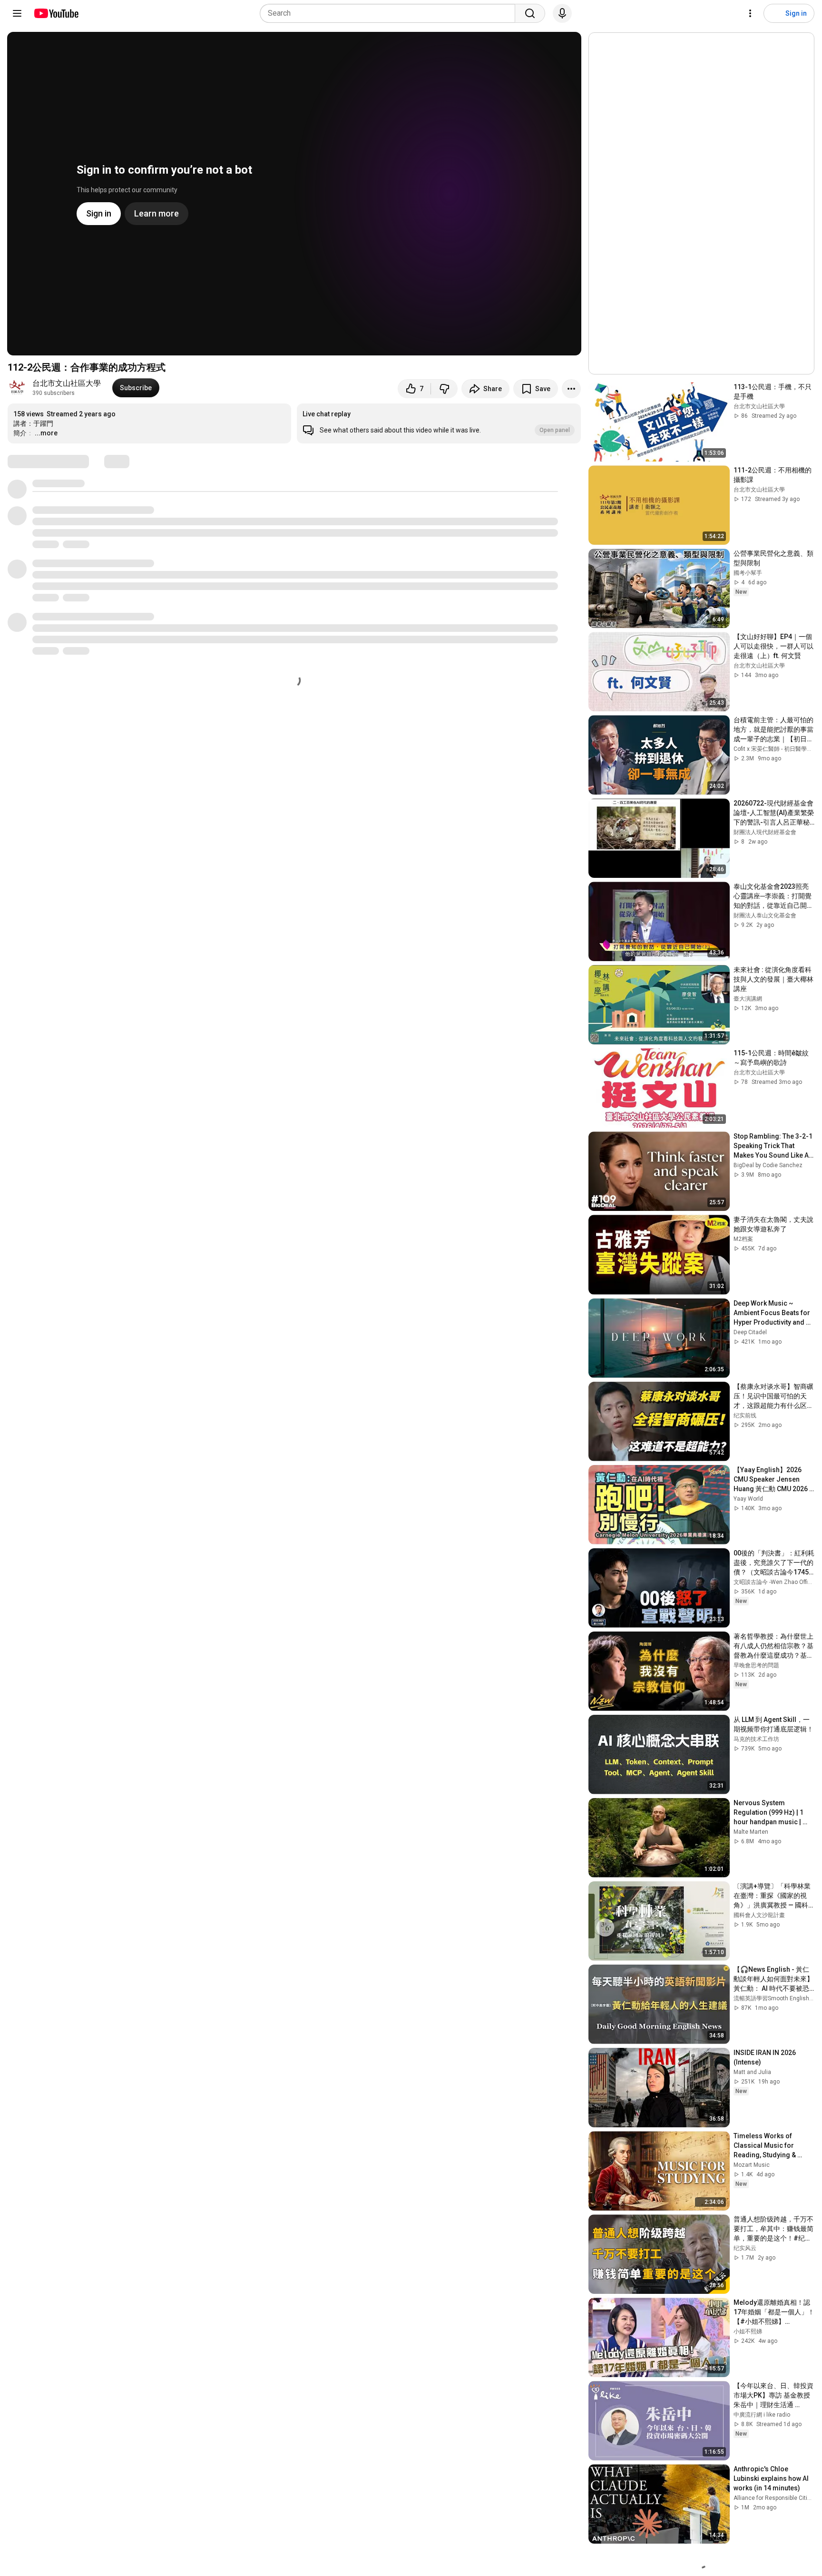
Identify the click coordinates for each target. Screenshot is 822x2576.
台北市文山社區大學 (66, 383)
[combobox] (390, 13)
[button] (438, 423)
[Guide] (17, 13)
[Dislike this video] (444, 388)
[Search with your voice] (562, 13)
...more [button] (46, 433)
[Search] (530, 13)
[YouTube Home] (56, 13)
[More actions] (571, 388)
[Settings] (750, 13)
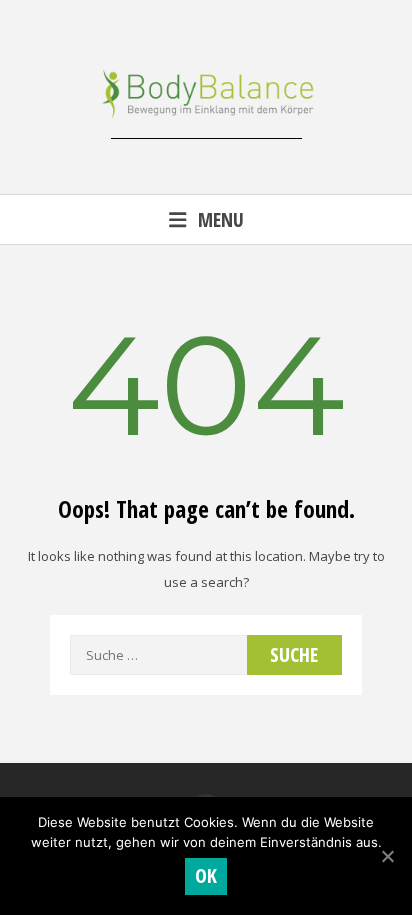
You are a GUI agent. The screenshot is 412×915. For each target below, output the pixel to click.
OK (206, 875)
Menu (221, 219)
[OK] (387, 856)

******************************

» **What the task asks**:
Quote the data above in full, leaving out the pictures it holds.

» **Answer section**:
Identify the click coordinates for each target. Screenshot is 822x2576.
台北市文山社區大學 (66, 383)
[combobox] (390, 13)
[button] (438, 423)
[Guide] (17, 13)
[Dislike this video] (444, 388)
[Search with your voice] (562, 13)
...more [button] (46, 433)
[Search] (530, 13)
[YouTube Home] (56, 13)
[More actions] (571, 388)
[Settings] (750, 13)
You are a GUI agent. The screenshot is 412×915. For each target below, output the pixel to click.
OK (206, 875)
Menu (221, 219)
[OK] (387, 856)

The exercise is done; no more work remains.